On Thu, Dec 20, 2012 at 2:18 AM, Johannes Bauer <dfnsonfsduifb at gmx.de> wrote:
> On 19.12.2012 15:23, wxjmfauth at gmail.com wrote:
>> I was using the German word "Straße" (Strasse) — German
>> translation from "street" — to illustrate the catastrophic and
>> completely wrong-by-design Unicode handling in Py3.3, this
>> time from a memory point of view (not speed):
>>
>>>>> sys.getsizeof('Straße')
>> 43
>>>>> sys.getsizeof('STRAẞE')
>> 50
>>
>> instead of a sane (Py3.2)
>>
>>>>> sys.getsizeof('Straße')
>> 42
>>>>> sys.getsizeof('STRAẞE')
>> 42
>
> How do those arbitrary numbers prove anything at all? Why do you draw
> the conclusion that it's broken by design? What do you expect? You're
> very vague here. Just to show how ridiculously pointless your numers
> are, your example gives 84 on Python3.2 for any input of yours.

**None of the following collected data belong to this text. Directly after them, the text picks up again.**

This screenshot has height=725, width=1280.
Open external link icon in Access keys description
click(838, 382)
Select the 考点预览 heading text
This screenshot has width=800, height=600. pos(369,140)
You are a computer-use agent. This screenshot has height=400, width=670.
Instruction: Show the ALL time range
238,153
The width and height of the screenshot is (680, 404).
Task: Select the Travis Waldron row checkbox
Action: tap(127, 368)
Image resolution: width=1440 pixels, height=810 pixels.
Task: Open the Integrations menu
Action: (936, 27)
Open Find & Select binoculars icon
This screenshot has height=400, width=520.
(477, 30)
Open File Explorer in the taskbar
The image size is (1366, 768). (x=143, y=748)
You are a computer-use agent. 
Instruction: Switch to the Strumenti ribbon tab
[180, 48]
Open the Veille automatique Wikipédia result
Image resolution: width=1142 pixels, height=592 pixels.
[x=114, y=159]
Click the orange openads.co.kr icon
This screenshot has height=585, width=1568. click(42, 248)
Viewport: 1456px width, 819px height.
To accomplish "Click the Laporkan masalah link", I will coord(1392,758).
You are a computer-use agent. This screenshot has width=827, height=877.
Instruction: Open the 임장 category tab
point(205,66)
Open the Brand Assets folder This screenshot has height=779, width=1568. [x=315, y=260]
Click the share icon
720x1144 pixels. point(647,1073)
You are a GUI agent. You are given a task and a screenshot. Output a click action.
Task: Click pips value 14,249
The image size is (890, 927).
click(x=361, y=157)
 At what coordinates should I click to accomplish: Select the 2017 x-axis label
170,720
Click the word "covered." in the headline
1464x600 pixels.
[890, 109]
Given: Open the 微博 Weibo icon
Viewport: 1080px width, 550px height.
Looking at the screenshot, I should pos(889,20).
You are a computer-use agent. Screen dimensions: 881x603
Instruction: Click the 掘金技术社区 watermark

You may not be familiar with jmf. He's one of our resident trolls, and
he has a bee in his bonnet about PEP 393 strings, on the basis that
they take up more space in memory than a narrow build of Python 3.2
would, for a string with lots of BMP characters and one non-BMP. In
3.2 narrow builds, strings were stored in UTF-16, with *surrogate
pairs* for non-BMP characters. This means that len() counts them
twice, as does string indexing/slicing. That's a major bug, especially
as your Python code will do different things on different platforms -
most Linux builds of 3.2 are "wide" builds, storing characters in four
bytes each.

PEP 393 brings wide build semantics to all Pythons, while achieving
memory savings better than a narrow build can (with PEP 393 strings,
any all-ASCII or all-Latin-1 strings will be stored one byte per
character). Every now and then, though, jmf points out *yet again*
that his beloved and buggy narrow build consumes less memory and runs
faster than the oh so terrible 3.3 on some contrived example. It gets
rather tiresome.

Interestingly, IDLE on my Windows box can't handle the bolded
characters very well...

>>> s="\U0001d407\U0001d41e\U0001d425\U0001d425\U0001d428, \U0001d430\U0001d428\U0001d42b\U0001d425\U0001d41d!"
>>> print(s)
Traceback (most recent call last):
  File "<pyshell#2>", line 1, in <module>
    print(s)
UnicodeEncodeError: 'UCS-2' codec can't encode character '\U0001d407'
in position 0: Non-BMP character not supported in Tk

I think this is most likely a case of "yeah, Windows XP just sucks".
But I have no reason or inclination to get myself a newer Windows to
find out if it's any different.

ChrisA